Quarterly Webinar: How to Talk to Your Eye Care Professional About Inherited Blinding Diseases

Do you or a loved one live with an inherited blinding disease? Navigating appointments with eye care professionals can be complex, especially when discussing inherited retinal diseases. Knowing the right questions to ask and how to effectively communicate your needs and concerns is crucial for accessing the best care, participating in clinical trials, and discovering emerging treatments.

Our Speakers
We have gathered a panel with deep personal and professional expertise in inherited retinal degenerations:

• Jamie Cutler – A dedicated advocate and parent to a son with LCA5. As the chapter president of the Foundation Fighting Blindness Chicago chapter, Jamie shares a wealth of personal experience in seeking treatment and navigating the patient journey.
• Brenda Niccum – Chapter President of the Foundation Fort Wayne Chapter and an active research participant for retinitis pigmentosa (RP). Brenda brings a valuable perspective from both an advocacy and a clinical trial participant standpoint.
• Dr. Safa Rahmani, MD – A board-certified ophthalmologist specializing in pediatric retinal disease and inherited retinal degenerations. Dr.
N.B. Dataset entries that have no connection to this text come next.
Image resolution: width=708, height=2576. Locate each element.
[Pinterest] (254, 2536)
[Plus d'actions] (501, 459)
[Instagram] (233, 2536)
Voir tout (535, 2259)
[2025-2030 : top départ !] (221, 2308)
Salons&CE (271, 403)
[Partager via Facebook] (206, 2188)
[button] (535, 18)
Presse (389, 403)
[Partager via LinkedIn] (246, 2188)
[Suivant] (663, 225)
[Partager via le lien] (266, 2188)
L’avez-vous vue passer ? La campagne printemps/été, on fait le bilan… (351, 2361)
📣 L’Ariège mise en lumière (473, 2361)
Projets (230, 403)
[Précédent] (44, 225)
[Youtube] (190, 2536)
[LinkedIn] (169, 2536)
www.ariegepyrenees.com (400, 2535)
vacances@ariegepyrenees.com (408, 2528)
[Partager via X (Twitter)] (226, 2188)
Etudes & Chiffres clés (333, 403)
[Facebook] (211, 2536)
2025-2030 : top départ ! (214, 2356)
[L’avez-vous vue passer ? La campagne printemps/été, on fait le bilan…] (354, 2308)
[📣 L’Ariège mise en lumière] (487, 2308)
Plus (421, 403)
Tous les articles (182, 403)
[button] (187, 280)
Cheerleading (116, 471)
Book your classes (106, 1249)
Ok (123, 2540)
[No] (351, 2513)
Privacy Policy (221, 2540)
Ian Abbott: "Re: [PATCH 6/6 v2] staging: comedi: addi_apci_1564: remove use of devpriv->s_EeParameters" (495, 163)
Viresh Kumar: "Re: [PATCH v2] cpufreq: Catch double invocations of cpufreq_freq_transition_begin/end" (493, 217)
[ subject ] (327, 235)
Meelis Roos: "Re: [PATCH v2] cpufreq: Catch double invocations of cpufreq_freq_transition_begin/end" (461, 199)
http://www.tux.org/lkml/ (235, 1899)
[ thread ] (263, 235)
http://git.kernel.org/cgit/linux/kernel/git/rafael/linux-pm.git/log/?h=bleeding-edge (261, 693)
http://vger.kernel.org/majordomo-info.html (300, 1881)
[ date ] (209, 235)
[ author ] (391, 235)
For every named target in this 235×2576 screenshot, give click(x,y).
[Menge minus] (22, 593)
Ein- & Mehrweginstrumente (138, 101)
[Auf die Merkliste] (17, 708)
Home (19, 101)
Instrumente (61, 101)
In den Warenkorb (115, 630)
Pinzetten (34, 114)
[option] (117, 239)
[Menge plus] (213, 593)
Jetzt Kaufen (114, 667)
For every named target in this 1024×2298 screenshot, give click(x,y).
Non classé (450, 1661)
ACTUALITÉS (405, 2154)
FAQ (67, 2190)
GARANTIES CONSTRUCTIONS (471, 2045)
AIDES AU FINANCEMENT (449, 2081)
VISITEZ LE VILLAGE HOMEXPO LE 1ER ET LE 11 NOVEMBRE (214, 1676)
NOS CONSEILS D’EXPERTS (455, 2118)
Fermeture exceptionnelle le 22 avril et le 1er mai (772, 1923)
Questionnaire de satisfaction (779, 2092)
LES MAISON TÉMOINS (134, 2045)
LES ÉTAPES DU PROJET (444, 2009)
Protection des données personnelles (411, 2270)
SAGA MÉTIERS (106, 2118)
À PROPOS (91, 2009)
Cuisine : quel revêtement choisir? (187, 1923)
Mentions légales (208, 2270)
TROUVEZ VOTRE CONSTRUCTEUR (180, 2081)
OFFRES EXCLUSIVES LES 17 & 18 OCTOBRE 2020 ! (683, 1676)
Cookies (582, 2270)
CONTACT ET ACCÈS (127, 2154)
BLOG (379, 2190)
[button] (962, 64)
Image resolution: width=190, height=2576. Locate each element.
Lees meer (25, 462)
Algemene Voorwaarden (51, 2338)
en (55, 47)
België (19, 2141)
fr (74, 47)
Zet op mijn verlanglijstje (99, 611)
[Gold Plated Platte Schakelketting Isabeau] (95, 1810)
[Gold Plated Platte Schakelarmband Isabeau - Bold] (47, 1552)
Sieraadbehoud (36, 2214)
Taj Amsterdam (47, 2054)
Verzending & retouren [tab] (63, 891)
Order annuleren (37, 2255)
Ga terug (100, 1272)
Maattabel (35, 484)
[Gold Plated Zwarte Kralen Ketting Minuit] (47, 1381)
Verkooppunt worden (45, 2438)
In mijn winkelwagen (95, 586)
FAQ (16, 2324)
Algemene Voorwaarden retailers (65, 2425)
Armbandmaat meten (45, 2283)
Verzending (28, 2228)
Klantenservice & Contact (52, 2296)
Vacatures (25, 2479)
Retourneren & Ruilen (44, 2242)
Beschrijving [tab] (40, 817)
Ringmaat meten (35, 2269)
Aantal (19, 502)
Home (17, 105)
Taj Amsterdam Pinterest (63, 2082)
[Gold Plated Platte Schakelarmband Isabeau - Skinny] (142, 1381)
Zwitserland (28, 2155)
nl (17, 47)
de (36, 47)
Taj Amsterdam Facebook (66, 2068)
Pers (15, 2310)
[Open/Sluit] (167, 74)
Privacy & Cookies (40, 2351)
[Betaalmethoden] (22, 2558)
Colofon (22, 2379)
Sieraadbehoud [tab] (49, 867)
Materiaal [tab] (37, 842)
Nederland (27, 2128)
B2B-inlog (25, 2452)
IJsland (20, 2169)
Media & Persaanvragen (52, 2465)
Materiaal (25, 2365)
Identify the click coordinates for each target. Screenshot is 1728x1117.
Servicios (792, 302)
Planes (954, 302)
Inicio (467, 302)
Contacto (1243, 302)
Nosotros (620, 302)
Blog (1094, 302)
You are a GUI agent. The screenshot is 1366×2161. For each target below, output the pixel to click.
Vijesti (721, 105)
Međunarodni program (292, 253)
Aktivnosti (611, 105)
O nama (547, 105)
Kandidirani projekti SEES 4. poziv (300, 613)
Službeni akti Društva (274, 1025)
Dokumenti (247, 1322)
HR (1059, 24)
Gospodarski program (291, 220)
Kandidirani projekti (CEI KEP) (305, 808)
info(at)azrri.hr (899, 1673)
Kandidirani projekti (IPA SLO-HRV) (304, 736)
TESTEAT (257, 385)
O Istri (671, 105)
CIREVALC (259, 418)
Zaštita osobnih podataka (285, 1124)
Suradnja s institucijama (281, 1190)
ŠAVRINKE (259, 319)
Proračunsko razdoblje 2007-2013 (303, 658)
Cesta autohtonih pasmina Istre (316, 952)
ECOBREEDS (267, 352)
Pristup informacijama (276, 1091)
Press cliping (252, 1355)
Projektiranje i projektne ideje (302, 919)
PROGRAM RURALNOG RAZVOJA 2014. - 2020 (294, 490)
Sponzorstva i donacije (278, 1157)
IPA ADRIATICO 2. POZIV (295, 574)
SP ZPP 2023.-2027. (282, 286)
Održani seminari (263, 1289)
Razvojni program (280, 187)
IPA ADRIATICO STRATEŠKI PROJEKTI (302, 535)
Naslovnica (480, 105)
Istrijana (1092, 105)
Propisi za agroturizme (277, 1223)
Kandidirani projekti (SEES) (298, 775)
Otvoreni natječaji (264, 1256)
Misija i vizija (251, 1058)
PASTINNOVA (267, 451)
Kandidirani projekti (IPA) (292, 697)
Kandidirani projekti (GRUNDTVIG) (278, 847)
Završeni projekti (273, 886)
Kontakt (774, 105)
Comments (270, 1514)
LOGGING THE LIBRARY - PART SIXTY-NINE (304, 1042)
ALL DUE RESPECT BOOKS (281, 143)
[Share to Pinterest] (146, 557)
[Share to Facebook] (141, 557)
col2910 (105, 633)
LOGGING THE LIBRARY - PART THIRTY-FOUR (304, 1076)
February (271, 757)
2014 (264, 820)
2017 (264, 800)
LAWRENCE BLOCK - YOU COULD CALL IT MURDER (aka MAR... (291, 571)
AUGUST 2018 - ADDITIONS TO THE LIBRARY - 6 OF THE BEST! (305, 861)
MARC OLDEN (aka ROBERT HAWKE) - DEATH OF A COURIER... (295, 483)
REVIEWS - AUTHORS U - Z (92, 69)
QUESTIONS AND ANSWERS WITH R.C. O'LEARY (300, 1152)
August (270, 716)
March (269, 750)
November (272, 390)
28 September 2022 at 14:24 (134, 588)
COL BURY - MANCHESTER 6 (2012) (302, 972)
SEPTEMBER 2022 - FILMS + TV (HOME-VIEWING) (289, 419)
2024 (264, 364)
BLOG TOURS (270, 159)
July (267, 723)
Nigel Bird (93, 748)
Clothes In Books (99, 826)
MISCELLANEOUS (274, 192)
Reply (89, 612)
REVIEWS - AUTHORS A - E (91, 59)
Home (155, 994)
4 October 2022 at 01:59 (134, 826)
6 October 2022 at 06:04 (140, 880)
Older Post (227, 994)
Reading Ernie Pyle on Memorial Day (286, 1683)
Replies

Rahmani was a leader in the first U.S.-approved gene therapy for Leber congenital amaurosis (LUXTURNA®) and serves as a retina specialist at Ann & Robert H. Lurie Children’s Hospital of Chicago.

What You Will Learn

• Key questions to ask your ophthalmologist or retina specialist.
• Tips for effective communication regarding symptoms, family history, and treatment goals.
• Understanding the importance of genetic testing and how to discuss results.
• Strategies for staying informed about clinical trials and new therapies.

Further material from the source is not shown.